In past years, consumers cut back on credit card spending in January, February and March, but this year's rise in payroll taxes could be making this harder. Banks have eased some restrictions on whom they lend to. High-interest rate credit cards are being offered to some consumers who didn't qualify before. "It lets them into the game a little bit, although they are going to be stuck with a very high interest rate," Harzog says.

Federal regulators are set to crackdown on payday loans. These quickie short-term loans often come with high interest rates and expensive fees. The Consumer Financial Protection Bureau plans to release a report today. Regulators are concerned that payday loans trap consumers with debt that can spiral out of control. New rules expected within days would require banks to make sure consumers can re-pay these loans.

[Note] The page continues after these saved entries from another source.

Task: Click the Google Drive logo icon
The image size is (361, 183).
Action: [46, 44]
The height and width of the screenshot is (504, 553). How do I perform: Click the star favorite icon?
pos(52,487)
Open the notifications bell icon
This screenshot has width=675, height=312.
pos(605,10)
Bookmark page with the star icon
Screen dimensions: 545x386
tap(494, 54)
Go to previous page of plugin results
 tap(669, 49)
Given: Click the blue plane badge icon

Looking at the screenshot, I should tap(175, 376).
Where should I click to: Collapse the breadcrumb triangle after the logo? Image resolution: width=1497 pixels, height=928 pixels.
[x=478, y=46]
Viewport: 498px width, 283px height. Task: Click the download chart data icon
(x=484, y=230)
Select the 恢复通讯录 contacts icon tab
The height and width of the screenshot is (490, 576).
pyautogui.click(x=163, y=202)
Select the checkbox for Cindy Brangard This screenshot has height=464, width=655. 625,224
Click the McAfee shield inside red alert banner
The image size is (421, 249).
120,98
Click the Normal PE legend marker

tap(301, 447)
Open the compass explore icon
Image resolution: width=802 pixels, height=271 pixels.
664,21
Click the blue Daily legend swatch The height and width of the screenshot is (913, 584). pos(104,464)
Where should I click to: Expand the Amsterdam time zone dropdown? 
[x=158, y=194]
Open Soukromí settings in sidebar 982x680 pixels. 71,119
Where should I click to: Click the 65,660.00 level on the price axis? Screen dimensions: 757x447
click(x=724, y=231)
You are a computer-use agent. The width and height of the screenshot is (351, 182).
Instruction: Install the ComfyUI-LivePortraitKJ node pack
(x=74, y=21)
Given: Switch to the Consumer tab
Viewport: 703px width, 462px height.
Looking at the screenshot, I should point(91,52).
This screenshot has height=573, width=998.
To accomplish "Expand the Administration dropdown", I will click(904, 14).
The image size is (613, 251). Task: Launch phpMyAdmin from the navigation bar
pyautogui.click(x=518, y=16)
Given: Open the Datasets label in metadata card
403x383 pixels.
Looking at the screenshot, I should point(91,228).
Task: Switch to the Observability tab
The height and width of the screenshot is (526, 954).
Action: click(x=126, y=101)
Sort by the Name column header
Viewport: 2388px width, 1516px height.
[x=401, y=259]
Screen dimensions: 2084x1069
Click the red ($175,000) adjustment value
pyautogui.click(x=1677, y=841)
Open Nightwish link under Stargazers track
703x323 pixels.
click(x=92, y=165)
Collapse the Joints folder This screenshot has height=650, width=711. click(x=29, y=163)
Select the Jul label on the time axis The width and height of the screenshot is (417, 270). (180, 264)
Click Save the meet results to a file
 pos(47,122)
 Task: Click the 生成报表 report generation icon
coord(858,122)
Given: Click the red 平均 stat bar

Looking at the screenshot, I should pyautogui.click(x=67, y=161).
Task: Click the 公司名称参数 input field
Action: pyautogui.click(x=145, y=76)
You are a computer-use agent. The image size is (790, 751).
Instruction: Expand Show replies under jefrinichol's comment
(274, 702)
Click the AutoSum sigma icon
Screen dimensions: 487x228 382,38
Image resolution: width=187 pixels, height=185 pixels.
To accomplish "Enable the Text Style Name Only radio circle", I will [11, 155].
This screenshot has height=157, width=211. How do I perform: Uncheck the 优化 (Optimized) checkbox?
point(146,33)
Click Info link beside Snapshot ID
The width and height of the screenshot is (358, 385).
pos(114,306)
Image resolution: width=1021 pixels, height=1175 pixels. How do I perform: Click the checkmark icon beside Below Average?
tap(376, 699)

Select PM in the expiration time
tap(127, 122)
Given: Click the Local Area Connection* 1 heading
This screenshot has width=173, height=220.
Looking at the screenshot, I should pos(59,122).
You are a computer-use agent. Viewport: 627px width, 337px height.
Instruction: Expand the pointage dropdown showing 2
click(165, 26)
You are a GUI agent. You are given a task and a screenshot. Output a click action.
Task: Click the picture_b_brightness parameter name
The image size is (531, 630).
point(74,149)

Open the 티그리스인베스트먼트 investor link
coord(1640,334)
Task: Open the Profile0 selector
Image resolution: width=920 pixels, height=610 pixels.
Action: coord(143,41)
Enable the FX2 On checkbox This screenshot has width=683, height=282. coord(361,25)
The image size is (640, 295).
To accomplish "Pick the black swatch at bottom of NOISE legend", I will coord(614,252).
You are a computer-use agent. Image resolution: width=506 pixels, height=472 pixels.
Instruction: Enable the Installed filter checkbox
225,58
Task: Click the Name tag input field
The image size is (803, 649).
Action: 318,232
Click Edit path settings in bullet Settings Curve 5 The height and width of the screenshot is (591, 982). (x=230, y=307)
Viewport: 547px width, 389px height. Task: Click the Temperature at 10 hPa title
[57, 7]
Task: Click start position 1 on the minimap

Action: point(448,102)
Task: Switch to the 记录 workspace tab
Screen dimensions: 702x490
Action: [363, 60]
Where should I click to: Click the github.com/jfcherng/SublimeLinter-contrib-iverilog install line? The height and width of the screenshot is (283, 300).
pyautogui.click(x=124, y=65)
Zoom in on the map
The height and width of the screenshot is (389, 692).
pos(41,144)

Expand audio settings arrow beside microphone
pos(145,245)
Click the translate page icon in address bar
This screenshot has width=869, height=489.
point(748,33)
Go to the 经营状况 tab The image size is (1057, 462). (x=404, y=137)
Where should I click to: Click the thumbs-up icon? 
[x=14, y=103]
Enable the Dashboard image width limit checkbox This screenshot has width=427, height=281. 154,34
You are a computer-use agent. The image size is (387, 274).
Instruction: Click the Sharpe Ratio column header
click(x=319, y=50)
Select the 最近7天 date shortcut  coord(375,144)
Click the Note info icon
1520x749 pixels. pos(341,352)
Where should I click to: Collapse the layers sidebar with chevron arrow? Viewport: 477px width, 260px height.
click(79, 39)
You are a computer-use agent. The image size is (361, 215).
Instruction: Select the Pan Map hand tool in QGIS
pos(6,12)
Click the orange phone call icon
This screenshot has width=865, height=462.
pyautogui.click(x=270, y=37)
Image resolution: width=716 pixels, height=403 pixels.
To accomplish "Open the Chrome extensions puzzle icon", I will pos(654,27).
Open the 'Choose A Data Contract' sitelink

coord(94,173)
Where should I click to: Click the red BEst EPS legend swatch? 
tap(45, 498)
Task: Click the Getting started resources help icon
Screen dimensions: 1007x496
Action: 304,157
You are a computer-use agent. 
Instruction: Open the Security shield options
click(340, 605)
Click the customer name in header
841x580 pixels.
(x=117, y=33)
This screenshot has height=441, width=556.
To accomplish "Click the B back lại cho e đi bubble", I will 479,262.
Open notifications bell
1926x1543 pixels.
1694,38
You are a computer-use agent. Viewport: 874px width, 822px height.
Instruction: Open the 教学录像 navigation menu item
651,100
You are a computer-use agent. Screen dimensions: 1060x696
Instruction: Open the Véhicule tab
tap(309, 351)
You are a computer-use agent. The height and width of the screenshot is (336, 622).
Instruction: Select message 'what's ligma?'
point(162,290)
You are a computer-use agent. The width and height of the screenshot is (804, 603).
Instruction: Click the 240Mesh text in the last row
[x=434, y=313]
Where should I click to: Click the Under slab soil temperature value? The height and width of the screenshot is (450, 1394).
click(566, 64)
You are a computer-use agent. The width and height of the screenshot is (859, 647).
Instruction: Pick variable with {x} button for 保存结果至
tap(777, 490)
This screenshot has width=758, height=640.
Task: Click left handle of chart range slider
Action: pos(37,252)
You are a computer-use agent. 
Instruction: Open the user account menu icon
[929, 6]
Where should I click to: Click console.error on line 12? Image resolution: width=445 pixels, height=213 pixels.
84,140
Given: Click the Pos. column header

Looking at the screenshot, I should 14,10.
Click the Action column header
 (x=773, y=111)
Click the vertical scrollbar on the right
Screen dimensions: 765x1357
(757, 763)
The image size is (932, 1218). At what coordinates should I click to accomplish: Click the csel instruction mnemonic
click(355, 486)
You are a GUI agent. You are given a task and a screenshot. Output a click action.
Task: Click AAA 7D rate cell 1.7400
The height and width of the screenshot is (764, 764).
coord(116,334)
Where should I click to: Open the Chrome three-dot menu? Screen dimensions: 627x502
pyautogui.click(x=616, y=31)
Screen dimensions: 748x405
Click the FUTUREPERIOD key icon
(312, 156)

Air travel was smoother Tuesday, but the government is warning passengers that the situation can change by the hour as it runs the nation's air-traffic control system with a smaller staff. Thousands of air-traffic controllers are being forced to take furloughs because of mandatory budget cuts.

Airlines are complaining about the high cost of expected delays and flight cancellations caused by the government-ordered furloughs. US Airways CEO Doug Parker says "this can't continue." Airlines and members of Congress are urging the Federal Aviation Administration to find other ways to make the cuts.